Document Type : Original Article
Pediatric Center, Hue Central Hospital, Hue city, Vietnam Department of Health, Thua Thien Hue Provincial People’s Committee, Hue city, Vietnam
Pediatric Center, Hue Central Hospital, Hue city, Vietnam
Pediatric Department, Hue University of Medicine and Pharmacy, Hue city, Vietnam
Background: Despite the numerous advances in newborn care, neonatal mortality and morbidity remain high, especially in developing countries, which requires us to find a way to improve facility-based care. The present study investigates the pattern of diseases and mortalities among these neonates admitted to the Neonatal Intensive Care Unit of Hue Central Hospital, Hue city, Vietnam, and explores the factors associated with the mortality.
Methods: A cross-sectional study was carried out at the Neonatal Intensive Care Unit of Hue Central Hospital between January 2019 and December 2019. Factors including age, sex, gestational age (GA), weight, diagnosis, and causes of neonatal death were studied. Each case was analyzed regarding factors affecting neonatal mortality.
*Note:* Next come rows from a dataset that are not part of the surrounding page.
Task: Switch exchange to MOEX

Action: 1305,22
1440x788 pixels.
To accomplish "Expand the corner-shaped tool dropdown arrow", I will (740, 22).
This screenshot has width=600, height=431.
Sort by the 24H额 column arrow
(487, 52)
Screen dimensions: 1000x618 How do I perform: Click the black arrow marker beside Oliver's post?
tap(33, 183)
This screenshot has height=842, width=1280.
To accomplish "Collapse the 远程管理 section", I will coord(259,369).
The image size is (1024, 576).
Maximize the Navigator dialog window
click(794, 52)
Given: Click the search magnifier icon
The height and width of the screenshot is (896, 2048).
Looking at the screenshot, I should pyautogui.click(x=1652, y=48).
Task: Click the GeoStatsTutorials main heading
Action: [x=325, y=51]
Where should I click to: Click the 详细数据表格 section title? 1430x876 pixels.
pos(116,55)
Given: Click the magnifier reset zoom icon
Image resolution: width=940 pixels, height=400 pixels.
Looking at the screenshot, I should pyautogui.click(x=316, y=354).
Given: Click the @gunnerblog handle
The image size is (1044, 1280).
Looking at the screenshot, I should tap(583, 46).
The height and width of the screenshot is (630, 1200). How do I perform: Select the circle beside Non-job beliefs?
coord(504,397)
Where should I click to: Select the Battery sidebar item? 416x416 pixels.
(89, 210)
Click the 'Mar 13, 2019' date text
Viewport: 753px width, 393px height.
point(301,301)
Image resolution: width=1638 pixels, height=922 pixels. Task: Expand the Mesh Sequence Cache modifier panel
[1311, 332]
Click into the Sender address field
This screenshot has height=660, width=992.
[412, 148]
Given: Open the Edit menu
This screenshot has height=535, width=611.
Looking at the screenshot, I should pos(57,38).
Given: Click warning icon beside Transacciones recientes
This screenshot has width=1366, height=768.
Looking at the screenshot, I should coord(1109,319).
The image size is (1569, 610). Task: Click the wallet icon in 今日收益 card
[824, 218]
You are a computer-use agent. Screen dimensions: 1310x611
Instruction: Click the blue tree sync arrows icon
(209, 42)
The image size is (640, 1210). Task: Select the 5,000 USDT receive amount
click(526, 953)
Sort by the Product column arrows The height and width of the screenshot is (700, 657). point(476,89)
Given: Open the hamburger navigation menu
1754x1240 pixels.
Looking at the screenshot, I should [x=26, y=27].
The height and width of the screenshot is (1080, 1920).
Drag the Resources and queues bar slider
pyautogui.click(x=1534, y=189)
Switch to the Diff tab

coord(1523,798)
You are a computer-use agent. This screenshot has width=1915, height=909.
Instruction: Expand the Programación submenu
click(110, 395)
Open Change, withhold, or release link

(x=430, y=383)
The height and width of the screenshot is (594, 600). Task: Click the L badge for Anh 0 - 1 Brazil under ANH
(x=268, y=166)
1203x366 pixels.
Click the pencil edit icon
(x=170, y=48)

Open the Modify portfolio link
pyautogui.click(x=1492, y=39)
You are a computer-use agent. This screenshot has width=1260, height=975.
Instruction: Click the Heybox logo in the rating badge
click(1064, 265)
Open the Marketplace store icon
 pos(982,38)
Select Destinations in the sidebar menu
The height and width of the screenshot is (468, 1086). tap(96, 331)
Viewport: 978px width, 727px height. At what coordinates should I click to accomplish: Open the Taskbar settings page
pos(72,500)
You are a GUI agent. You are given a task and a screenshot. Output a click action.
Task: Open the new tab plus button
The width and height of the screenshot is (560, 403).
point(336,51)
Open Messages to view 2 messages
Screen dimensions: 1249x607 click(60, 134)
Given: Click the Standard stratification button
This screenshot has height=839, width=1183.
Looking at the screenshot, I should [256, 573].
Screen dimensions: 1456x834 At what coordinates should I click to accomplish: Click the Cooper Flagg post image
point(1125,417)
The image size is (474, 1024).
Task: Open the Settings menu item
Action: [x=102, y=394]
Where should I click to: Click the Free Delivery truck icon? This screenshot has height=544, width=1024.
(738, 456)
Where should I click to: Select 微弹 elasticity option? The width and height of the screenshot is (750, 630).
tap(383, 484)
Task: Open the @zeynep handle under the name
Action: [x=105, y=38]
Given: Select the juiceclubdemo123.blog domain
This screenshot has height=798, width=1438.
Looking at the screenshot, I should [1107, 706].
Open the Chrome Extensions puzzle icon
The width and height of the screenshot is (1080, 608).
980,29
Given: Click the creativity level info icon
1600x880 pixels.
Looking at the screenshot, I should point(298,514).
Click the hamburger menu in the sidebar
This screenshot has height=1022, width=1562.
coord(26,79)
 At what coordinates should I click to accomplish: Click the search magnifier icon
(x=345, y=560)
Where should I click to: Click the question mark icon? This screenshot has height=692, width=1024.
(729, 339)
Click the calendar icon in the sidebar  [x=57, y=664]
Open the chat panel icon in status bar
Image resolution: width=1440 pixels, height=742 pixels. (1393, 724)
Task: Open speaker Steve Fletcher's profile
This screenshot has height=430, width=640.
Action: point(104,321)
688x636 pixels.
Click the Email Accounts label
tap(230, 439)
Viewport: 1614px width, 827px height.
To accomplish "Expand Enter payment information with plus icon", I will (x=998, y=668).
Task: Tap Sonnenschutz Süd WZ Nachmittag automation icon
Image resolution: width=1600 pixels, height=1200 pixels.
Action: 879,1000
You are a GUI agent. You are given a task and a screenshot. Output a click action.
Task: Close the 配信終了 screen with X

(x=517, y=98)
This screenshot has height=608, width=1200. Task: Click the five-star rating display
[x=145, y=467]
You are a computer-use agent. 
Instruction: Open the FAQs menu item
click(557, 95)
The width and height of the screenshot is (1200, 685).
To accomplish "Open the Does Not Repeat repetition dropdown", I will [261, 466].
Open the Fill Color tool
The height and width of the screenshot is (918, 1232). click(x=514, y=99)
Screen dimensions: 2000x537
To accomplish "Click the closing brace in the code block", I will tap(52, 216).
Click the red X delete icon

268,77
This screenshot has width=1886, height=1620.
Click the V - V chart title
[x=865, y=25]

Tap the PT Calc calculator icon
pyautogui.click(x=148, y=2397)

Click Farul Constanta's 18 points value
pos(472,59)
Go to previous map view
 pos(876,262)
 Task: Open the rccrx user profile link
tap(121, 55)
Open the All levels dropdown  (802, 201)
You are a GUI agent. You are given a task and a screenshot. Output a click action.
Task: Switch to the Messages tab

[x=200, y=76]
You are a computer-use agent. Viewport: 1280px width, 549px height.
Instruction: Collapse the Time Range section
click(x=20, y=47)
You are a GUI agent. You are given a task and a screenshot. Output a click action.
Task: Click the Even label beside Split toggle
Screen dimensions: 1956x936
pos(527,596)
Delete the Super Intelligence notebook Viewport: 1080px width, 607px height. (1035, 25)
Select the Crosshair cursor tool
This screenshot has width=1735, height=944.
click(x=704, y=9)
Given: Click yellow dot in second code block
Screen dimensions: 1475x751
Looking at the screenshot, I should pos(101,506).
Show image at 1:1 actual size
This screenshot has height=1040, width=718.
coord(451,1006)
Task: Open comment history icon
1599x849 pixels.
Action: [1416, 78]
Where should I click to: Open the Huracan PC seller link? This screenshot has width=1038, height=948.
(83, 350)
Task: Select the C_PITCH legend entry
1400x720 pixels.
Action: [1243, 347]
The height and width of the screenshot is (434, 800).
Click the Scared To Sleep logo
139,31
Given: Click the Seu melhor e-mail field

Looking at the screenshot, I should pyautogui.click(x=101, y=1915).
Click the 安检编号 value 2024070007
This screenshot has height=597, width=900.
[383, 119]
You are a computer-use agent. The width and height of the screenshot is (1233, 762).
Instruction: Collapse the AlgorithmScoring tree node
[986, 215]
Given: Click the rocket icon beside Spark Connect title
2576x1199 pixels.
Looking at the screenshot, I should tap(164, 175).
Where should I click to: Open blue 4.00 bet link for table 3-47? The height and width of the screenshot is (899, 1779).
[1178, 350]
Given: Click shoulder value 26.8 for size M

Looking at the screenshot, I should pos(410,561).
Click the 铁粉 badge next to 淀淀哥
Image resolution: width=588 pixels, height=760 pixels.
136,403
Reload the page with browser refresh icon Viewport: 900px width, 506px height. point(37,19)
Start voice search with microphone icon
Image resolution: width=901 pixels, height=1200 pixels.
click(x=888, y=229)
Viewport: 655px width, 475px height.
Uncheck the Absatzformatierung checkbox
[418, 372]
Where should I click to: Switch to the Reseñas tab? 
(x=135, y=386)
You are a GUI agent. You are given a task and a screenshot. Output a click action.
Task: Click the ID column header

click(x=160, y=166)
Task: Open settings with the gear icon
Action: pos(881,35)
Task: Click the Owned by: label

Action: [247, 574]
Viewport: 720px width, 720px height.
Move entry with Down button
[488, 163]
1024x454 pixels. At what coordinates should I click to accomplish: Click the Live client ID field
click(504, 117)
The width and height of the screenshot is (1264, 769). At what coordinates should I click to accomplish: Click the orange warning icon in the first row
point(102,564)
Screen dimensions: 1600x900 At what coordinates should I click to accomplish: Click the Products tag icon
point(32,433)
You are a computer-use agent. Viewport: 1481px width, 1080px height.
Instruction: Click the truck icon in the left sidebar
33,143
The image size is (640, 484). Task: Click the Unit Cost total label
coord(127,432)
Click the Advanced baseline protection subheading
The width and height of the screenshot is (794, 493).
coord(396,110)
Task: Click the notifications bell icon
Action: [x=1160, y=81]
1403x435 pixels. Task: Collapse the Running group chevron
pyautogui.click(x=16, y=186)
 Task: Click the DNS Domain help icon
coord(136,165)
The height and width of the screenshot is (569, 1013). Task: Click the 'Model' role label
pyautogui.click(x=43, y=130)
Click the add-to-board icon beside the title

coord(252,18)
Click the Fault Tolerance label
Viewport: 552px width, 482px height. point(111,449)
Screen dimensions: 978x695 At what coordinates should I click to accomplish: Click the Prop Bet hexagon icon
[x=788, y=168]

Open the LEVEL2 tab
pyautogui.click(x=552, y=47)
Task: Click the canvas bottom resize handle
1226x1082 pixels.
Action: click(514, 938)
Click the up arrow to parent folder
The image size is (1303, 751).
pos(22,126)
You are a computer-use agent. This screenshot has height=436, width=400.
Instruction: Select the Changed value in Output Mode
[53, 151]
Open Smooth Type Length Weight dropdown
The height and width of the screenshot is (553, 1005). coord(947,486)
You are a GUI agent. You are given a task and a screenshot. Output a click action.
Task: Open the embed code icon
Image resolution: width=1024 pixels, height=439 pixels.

Results: A total of 724 neonates were enrolled in this study. Of them, 403 (55.7%) were male, and 321 (44.3%) were female. Early-onset neonatal sepsis was the most frequent problem (49.9%), sequentially followed by late-onset neonatal sepsis (35.5%), congenital anomalies (14%), hyaline membrane disease (12.6%), unconjugated hyperbilirubinemia (12.2%), and asphyxia (10.2%). Moreover, the mortality rate was reported as 13.2%. The factors associated with mortality included GA, birth weight, multiple anomalies, critical congenital heart defects, asphyxia, hyaline membrane disease, cerebellar hemorrhage, and early-onset neonatal sepsis.
Conclusion: Neonatal sepsis was the primary cause of morbidity in the neonatal care unit in Vietnam. Preterm birth, asphyxia, and multiple anomalies were the main risk factors associated with mortality. Early management of preterm births and neonatal diseases should be given priority for improving neonatal outcomes.